Working from a screenplay by Stephen Beresford, director Warchus almost has it too easy, especially with the cast at hand. Up-and-comer Ben Schnetzer plays Mark, the leader of LGSM, and he's as magnetic an actor as I've seen recently (he'll be prominently featured in the upcoming WARCRAFT movie as well). He's just gay enough to make the men of the town uncomfortable and the women feel close to, but butch enough that the men come around to befriending him after a short time. In fact, if there was one complaint I had about the film it's that it effectively de-sexualizes the gay characters to make them easier to be accepted.

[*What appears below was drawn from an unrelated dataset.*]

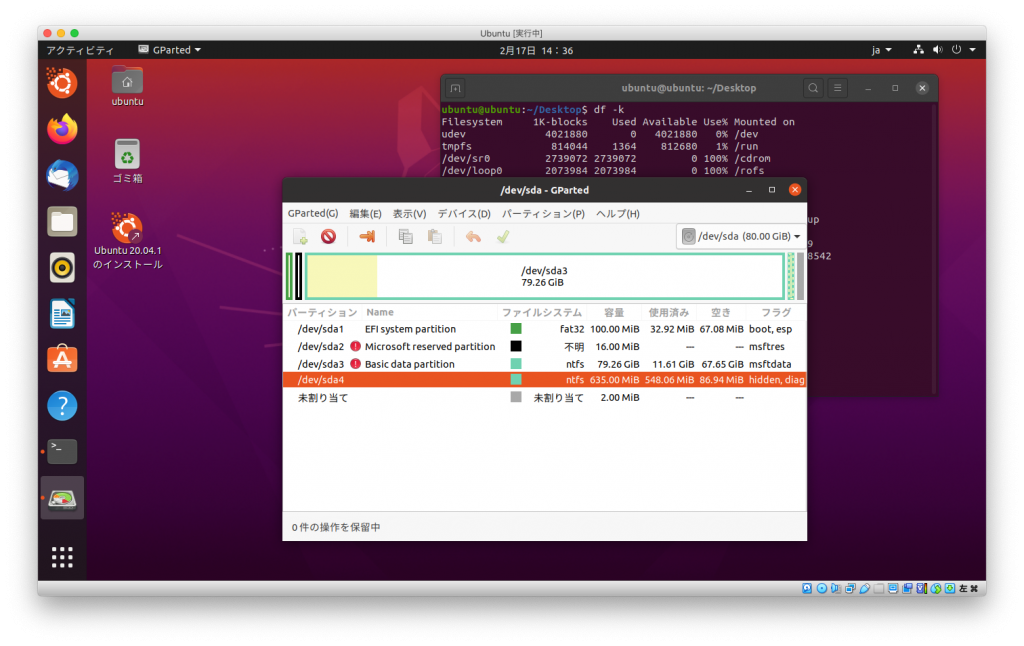The width and height of the screenshot is (1024, 646).
Task: Open the GParted app menu in the top bar
Action: click(169, 49)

The story of PRIDE is actually told through the eyes of a young, still-closeted gay man named Joe (George MacKay), who walks into this situation right as it's taking off. He's far and away the least interesting character in the film, but I think that's somewhat deliberate as he's mostly the observer of these significant events. Far more interesting are supporting characters played by the great Bill Nighy, Imelda Staunton, Dominic West and Paddy Considine, perhaps the most remarkable character in the whole film, as the miners' representative who simply accepts the kind help of the LGSM without question and asks his fellow townspeople to do the same, even if it makes him less than popular for a time.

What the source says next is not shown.